Nvidia’s system in this class is GB200/GB300 NVL72 (14/20 TB per scale-up world), but so far there isn’t enough of it built, and so models served with Nvidia’s older hardware (H100/H200/B200, 0.6-1.4 TB per 8-chip scale-up world) either have to remain smaller or become more expensive. The smaller amount of NVL72s that are currently in operation can only serve large models to a smaller user base. As a result, OpenAI will probably have to keep the smaller GPT-5 as the flagship model until they and Azure build enough NVL72s, which will happen somewhere in mid to late 2026 (the bigger model will very likely get released much earlier than that, perhaps even imminently, but will have to remain heavily restricted by either price or rate limits). Paradoxically, xAI might be in a better position as a result of having fewer users, and so they might be able to serve their 6T total param Grok 5 starting early 2026 at a reasonable price.
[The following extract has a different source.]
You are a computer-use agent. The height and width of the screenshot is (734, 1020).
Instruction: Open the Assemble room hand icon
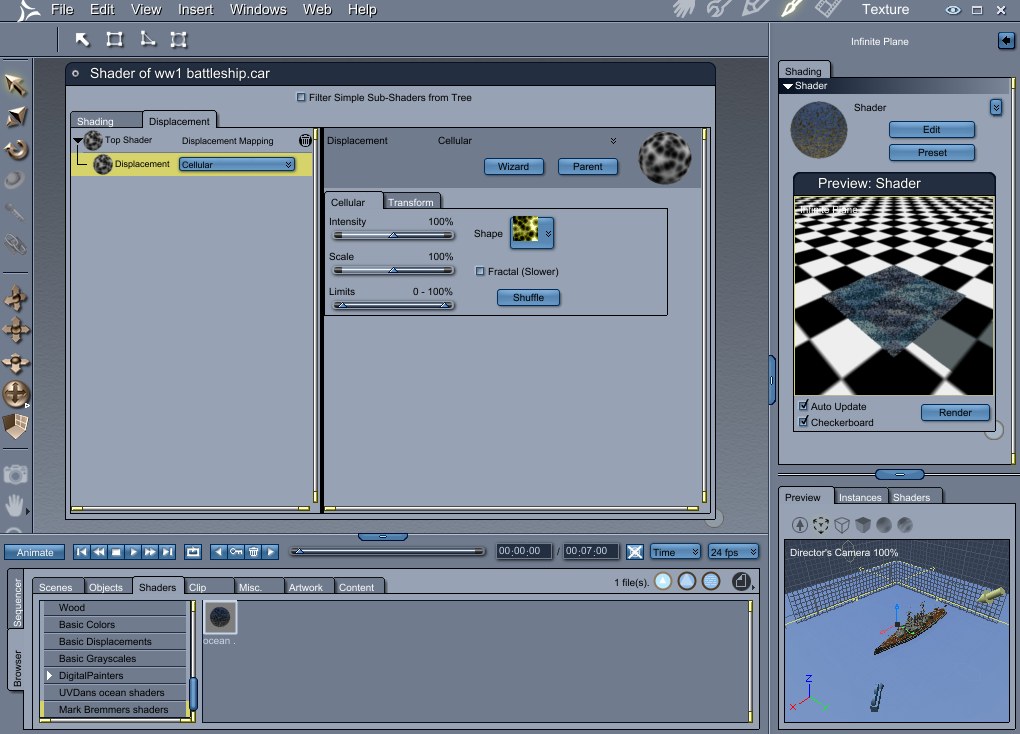[684, 10]
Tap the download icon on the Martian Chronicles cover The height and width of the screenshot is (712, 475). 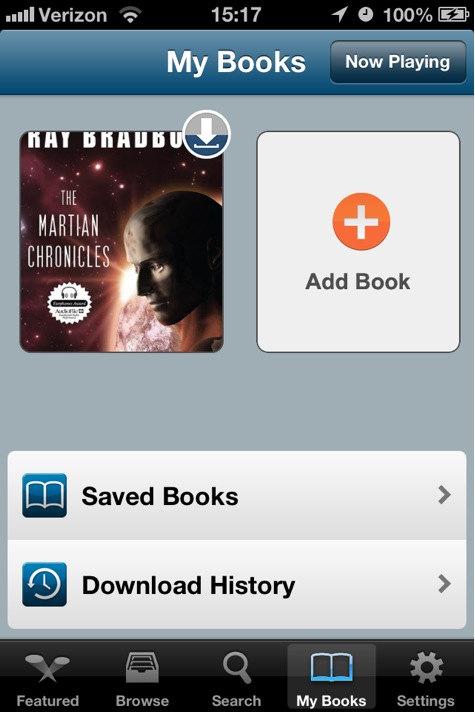[207, 134]
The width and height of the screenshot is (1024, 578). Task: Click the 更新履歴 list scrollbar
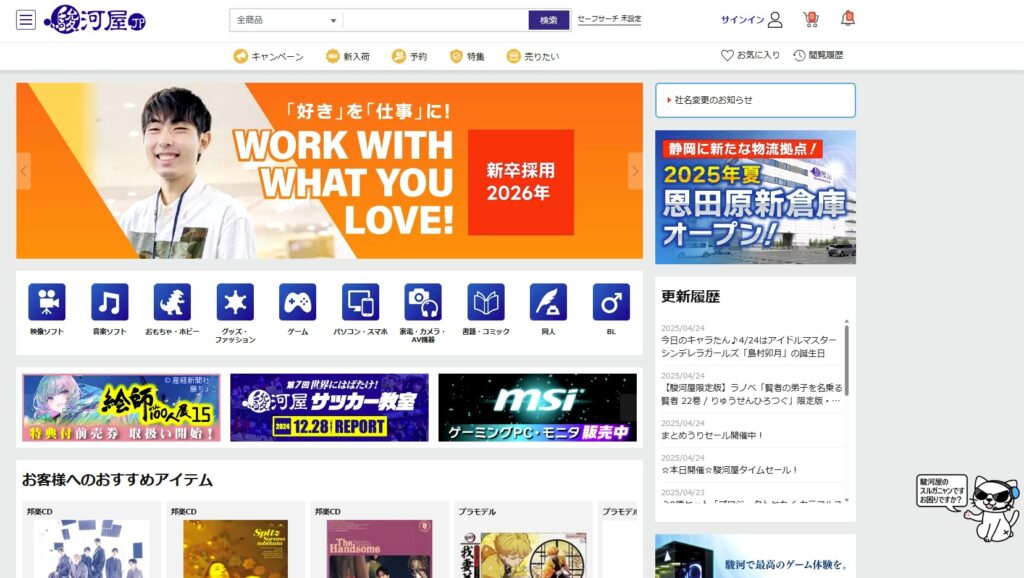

But then in 2026, there is a gigawatt scale buildout of Ironwood (TPUv7, 50 TB per scale-up world for the smallest 256-chip pods, more with slices of 9216-chip pods), available to both GDM and Anthropic. This suggests the possibility of flagship models (Gemini 4, Opus 5) with tens of trillions of total params at the end of 2026 (maybe start of 2027), 10x larger than what we have today, something even Nvidia’s NVL72 systems (either Blackwell or Rubin) won’t be as suited to cope with. Nvidia’s answer to Ironwood is Rubin Ultra NVL576 (150 TB of HBM per scale-up world), but it’s only out in 2027, which means there won’t be enough of it built until at least late 2028, plausibly 2029 (compare to GB200 NVL72 being out in 2024, with gigawatt scale systems only built in 2026). So if OpenAI/xAI/Meta want to serve a flagship model with tens of trillions of total params in 2026-2028, they need access to enough TPUs, or some other alternative systems (which seems less likely given the short notice).
Paradoxically, xAI might be in a better position as a result of having fewer users, and so they might be able to serve their 6T total param Grok 5 starting early 2026 at a reasonable price.
If compute used for RL is comparable to compute used for inference for GDM and Anthropic, then serving to users might not be that important of a dimension. I guess it could be acceptable to have much slower inference for RL but not for serving to users.
Once a model is trained, it needs to be served. If both xAI and OpenAI have their ~6T total param models already trained in Jan 2026, xAI will have enough NVL72 systems to serve the model to all its users at a reasonable speed and price (and so they will), while OpenAI won’t have that option at all (without restricting demand somehow, probably with rate limits or higher prices).
A meaningful fraction of the buildout of a given system is usually online several months to a year before the bulk of it, that’s when the first news about cloud access appear. If new inference hardware makes more total params practical than previous hardware, and scaling of hardware amount (between hardware generations) is still underway, then even a fraction of the new hardware buildout will be comparable to the bulk of the old hardware (which is busy anyway) in FLOPs and training steps that RL can get out of it, adjusting for better efficiency. And slow rollouts for RL (on old hardware) increase batch sizes and decrease the total number of training steps that fit into a few months, this could also be important.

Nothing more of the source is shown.